# EXERCISE PROMPT
List every line of the data below that contains the string "width".
####
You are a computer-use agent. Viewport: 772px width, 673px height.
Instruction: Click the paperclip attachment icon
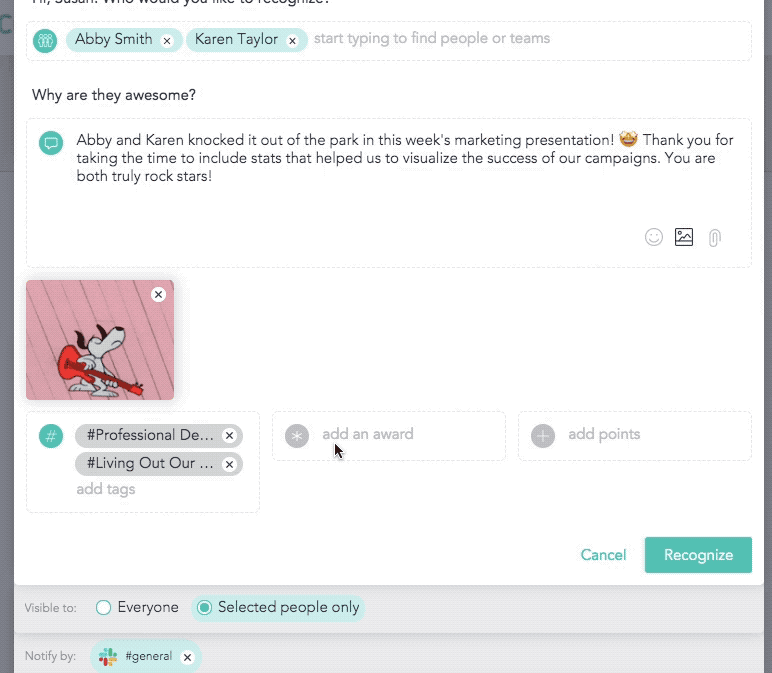point(714,238)
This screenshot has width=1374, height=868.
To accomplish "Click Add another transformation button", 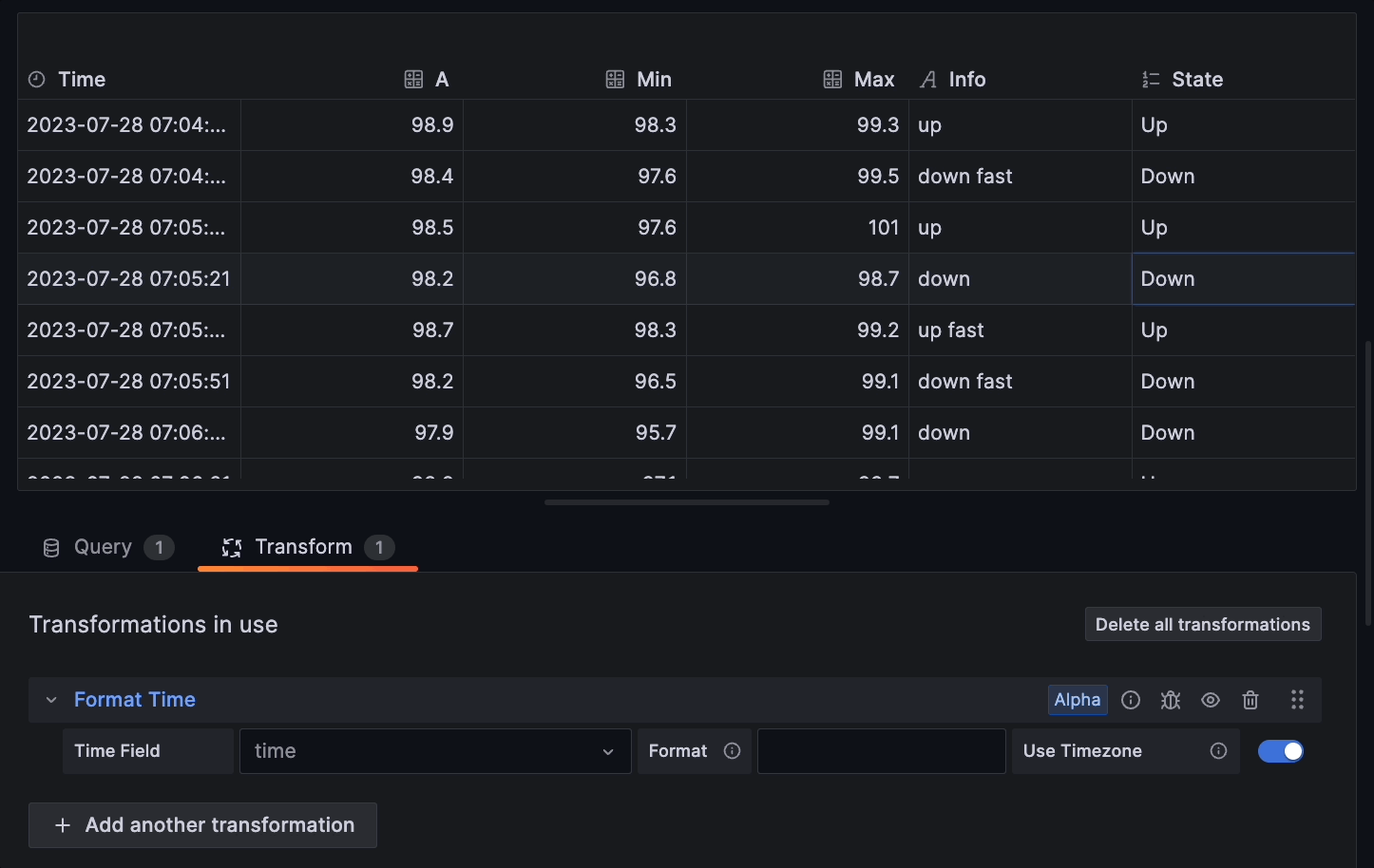I will point(202,825).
####
# COMPLETE ANSWER
You are a computer-use agent. Viewport: 772px width, 673px height.
This screenshot has width=1374, height=868.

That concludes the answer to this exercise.